*EXERCISE OBJECTIVE*: Could you reproduce, character for character, the lines between the one holding "At what coordinates should I click to accomplish: Select" and the one holding "pyautogui.click(x=512, y=340)", inclusive?

*INFORMATION PROVIDED*:
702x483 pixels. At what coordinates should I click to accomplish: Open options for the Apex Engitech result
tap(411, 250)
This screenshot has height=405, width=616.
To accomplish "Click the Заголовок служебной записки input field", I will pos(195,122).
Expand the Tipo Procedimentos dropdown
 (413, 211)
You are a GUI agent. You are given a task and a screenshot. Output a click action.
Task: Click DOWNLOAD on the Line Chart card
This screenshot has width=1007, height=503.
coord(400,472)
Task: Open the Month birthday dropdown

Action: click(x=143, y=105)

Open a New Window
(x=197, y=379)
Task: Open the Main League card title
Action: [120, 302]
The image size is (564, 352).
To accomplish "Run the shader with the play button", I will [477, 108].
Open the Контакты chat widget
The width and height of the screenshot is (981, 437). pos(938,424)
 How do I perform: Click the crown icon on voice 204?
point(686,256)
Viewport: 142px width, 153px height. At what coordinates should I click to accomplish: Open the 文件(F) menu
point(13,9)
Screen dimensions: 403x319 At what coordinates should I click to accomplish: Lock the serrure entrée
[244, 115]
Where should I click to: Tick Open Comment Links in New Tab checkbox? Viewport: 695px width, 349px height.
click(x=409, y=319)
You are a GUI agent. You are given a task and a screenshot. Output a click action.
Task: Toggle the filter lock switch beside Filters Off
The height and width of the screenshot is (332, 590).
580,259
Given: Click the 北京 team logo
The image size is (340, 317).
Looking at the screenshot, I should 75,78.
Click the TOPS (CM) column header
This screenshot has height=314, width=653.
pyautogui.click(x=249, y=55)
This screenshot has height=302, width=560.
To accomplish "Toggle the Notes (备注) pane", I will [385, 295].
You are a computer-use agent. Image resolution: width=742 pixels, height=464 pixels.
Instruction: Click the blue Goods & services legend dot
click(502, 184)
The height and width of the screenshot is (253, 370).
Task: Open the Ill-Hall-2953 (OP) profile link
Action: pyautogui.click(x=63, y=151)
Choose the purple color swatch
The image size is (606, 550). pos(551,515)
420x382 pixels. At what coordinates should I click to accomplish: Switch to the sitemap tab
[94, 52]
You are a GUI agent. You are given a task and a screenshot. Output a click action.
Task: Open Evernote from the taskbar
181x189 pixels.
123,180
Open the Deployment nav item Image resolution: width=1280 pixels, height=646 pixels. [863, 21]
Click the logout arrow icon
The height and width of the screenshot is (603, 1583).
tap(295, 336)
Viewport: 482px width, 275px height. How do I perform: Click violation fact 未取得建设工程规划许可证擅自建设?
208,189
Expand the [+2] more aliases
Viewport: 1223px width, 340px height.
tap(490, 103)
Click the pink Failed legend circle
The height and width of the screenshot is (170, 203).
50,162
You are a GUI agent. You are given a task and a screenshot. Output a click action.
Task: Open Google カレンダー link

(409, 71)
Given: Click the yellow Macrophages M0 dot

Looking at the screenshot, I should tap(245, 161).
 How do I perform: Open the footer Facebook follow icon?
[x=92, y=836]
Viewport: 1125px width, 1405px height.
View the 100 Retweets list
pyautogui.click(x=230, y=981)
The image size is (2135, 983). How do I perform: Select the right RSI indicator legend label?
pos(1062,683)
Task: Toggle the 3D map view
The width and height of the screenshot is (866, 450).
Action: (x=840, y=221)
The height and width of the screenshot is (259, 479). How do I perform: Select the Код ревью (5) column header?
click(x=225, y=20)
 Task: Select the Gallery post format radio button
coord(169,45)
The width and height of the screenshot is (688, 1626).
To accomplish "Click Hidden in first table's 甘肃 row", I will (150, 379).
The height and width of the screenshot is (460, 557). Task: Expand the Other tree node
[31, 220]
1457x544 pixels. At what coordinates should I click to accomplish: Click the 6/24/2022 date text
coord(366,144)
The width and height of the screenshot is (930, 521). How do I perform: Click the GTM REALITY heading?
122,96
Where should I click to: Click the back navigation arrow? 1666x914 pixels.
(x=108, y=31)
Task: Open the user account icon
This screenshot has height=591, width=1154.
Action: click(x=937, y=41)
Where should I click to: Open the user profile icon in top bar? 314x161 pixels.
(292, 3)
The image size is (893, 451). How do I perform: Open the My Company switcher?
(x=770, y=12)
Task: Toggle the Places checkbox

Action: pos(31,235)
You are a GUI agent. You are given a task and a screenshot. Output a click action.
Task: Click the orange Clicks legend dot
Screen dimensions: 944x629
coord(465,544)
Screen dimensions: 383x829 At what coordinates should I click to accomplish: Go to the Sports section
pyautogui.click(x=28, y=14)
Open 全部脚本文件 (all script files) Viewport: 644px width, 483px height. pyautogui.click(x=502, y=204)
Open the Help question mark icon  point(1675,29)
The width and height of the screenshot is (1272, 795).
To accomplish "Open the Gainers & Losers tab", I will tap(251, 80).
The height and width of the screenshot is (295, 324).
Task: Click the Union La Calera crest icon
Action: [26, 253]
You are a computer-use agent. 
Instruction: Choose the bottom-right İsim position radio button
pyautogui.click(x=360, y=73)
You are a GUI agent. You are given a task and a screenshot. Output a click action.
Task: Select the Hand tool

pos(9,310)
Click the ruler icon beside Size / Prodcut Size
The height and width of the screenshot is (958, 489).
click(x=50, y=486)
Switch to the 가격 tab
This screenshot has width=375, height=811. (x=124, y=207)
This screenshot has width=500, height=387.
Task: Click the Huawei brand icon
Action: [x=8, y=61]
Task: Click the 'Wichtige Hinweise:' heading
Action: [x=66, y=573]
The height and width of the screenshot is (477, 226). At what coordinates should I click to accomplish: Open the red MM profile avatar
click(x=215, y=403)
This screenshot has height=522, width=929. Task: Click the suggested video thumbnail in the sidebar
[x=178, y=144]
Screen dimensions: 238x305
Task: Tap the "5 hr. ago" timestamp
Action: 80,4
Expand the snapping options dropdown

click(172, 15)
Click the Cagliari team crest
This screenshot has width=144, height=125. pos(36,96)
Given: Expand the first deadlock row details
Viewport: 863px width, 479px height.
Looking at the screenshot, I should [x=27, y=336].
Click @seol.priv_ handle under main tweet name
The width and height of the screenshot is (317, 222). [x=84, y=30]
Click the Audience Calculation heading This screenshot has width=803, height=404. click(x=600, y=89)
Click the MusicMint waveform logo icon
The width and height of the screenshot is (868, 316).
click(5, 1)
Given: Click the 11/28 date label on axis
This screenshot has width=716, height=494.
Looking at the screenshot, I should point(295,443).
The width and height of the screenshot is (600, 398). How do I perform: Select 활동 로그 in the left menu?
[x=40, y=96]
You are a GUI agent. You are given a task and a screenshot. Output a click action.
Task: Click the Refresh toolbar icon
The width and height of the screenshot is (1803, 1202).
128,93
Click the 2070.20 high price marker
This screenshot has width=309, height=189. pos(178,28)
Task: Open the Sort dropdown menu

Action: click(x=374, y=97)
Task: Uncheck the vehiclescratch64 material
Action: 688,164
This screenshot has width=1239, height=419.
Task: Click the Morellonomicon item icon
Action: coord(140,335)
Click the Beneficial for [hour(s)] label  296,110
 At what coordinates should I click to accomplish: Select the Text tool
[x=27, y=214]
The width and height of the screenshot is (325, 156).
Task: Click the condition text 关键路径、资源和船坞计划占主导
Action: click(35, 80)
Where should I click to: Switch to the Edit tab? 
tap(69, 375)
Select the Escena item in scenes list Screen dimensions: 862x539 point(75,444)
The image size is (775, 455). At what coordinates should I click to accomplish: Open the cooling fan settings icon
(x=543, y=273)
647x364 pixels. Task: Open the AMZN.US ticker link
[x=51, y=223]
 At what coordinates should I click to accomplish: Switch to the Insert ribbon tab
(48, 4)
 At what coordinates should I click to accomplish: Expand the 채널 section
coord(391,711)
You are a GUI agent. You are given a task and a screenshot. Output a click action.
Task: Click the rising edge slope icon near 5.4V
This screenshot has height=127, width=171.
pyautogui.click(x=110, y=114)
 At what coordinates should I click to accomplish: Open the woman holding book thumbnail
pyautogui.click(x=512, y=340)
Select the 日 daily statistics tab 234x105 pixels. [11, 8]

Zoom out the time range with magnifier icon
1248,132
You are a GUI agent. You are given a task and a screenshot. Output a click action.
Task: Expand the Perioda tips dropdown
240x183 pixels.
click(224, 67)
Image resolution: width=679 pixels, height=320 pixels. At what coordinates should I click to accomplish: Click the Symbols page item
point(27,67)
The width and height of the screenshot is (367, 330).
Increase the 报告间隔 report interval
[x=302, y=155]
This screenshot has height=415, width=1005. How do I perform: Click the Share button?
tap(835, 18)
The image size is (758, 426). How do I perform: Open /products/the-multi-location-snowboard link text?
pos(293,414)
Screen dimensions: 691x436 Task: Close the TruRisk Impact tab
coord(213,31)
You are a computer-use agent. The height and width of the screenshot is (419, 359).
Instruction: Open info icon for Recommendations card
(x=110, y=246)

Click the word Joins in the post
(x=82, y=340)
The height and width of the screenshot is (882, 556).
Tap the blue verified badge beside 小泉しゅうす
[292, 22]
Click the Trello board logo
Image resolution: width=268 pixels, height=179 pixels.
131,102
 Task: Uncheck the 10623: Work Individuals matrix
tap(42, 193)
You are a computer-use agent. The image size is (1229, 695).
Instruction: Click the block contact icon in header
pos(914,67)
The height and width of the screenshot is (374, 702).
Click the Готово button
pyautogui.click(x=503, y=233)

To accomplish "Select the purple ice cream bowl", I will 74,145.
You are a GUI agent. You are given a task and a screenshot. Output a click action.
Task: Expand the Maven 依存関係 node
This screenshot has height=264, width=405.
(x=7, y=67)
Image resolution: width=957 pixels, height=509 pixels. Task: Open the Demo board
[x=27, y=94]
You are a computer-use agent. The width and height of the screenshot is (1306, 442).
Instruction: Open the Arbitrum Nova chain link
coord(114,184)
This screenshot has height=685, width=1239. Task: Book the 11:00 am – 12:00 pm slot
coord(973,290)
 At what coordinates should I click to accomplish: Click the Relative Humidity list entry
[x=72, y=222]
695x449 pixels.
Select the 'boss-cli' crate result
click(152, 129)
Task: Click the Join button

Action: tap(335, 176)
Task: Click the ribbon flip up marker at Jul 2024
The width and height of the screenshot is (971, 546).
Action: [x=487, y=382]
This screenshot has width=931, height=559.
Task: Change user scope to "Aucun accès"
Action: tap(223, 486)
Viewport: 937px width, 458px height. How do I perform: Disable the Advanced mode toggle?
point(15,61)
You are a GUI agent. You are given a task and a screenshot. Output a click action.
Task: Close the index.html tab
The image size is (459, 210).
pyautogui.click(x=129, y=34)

*EXERCISE SOLUTION*:
 At what coordinates should I click to accomplish: Select the Text tool
[x=27, y=214]
The width and height of the screenshot is (325, 156).
Task: Click the condition text 关键路径、资源和船坞计划占主导
Action: click(35, 80)
Where should I click to: Switch to the Edit tab? 
tap(69, 375)
Select the Escena item in scenes list Screen dimensions: 862x539 point(75,444)
The image size is (775, 455). At what coordinates should I click to accomplish: Open the cooling fan settings icon
(x=543, y=273)
647x364 pixels. Task: Open the AMZN.US ticker link
[x=51, y=223]
 At what coordinates should I click to accomplish: Switch to the Insert ribbon tab
(48, 4)
 At what coordinates should I click to accomplish: Expand the 채널 section
coord(391,711)
You are a GUI agent. You are given a task and a screenshot. Output a click action.
Task: Click the rising edge slope icon near 5.4V
This screenshot has height=127, width=171.
pyautogui.click(x=110, y=114)
 At what coordinates should I click to accomplish: Open the woman holding book thumbnail
pyautogui.click(x=512, y=340)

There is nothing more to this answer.